People who live outside the South sometimes comfort themselves in the notion that most of the country’s racism exists below the Mason-Dixon line. But former Google data scientist Seth Stephens-Davidowitz tells “Freakonomics” that the breakdown isn’t between North and South, but rather East and West.

Stephens-Davidowitz said that although he found the most hate search to come from West Virginia, hate searches in Western Pennsylvania, Eastern Ohio, and parts of Michigan were all distressingly high. Upstate New York did its share of hate-searching, too.

“It drops substantially once you get west of the Mississippi river, these racist searches,” said Stephens-Davidowitz on the podcast.

Stephens-Davidowitz, a graduate of Stanford and Harvard, also found a correlation between search results and an increase coverage of African-Americans in the news. He tracked an increase in African-American slurs on Google after Hurricane Katrina, as well as each year on Martin Luther King Jr. Day.

As you might’ve guessed, President Obama’s win in 2008 resulted in an unsettling number of searches for racial slurs as well. Stephens-Davidowtiz found after winning his first election, one in a hundred searches for Obama included the N-word or “KKK.”

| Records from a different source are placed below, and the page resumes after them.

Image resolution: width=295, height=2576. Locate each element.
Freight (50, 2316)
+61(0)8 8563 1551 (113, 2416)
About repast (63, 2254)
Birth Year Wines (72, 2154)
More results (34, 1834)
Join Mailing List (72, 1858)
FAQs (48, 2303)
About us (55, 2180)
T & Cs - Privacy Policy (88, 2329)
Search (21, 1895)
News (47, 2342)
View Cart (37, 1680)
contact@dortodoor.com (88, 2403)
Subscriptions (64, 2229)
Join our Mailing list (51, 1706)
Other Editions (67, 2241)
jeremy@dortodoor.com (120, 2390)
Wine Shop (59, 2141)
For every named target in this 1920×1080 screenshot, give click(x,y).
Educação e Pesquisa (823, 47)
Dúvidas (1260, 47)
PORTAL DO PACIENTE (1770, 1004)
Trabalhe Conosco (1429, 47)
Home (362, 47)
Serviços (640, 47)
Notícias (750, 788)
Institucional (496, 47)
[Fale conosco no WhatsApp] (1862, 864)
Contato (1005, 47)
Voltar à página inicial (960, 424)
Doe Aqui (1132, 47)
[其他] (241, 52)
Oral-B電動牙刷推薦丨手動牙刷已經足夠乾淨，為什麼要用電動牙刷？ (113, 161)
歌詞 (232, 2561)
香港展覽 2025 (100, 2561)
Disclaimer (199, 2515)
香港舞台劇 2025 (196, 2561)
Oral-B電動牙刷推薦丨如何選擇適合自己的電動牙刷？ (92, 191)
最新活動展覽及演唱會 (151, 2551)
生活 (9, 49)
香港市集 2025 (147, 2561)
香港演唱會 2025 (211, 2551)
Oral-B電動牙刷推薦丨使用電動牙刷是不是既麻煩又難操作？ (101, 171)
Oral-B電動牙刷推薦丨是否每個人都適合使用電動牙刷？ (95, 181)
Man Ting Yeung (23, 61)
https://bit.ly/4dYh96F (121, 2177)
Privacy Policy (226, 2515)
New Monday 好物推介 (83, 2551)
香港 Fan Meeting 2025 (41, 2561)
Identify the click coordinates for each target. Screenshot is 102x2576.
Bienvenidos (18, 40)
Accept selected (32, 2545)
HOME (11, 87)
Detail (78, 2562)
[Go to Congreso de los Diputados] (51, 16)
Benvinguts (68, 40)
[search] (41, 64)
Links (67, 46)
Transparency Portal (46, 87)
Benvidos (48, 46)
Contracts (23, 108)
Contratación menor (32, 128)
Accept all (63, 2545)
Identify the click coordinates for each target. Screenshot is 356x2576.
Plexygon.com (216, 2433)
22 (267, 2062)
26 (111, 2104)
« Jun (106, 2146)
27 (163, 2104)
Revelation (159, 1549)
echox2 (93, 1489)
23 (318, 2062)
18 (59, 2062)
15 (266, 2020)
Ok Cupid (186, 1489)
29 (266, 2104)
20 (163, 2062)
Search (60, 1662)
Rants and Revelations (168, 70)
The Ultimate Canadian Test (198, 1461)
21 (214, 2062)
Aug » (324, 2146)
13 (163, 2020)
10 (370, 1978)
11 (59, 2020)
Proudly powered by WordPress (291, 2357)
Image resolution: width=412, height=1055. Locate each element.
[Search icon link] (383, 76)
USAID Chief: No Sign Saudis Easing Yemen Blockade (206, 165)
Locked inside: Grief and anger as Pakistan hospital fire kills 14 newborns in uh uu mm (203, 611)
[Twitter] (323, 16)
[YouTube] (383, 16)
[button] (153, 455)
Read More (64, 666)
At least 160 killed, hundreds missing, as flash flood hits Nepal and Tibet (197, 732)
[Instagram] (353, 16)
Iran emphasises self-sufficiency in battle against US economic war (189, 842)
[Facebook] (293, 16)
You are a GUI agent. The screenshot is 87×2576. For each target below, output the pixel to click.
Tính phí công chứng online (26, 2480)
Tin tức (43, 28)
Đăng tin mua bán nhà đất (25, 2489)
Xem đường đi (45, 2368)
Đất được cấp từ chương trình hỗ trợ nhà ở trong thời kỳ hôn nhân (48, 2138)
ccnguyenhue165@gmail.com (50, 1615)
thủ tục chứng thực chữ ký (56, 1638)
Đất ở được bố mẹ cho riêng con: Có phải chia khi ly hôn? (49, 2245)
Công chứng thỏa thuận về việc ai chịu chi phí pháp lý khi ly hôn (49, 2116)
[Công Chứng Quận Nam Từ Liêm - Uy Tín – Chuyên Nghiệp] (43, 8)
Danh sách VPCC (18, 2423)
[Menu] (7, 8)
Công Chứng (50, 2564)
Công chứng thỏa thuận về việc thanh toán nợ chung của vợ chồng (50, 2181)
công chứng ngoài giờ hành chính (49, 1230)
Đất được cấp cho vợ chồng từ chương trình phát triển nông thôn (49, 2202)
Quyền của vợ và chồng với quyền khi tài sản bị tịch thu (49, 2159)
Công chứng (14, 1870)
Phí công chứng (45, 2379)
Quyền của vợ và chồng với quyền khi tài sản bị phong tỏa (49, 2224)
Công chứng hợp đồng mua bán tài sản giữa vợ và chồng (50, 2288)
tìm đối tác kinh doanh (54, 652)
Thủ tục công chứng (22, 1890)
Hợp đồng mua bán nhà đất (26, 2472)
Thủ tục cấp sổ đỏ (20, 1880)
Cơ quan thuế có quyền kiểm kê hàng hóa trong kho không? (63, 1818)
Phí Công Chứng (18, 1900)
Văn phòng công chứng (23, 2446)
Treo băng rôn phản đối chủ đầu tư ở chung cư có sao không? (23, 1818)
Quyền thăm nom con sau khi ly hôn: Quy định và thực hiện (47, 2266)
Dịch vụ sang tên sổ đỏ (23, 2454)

“Which may not sound like a huge amount, but one in a hundred — when you think of all the reasons to Google Obama that night — I mean he’s the first Black president, you can Google about his victory speech or his family or his history or lots of other things about him,” said Stephens-Davidowitz.  “I was pretty shocked by how frequently people found the negative reason to make that search.”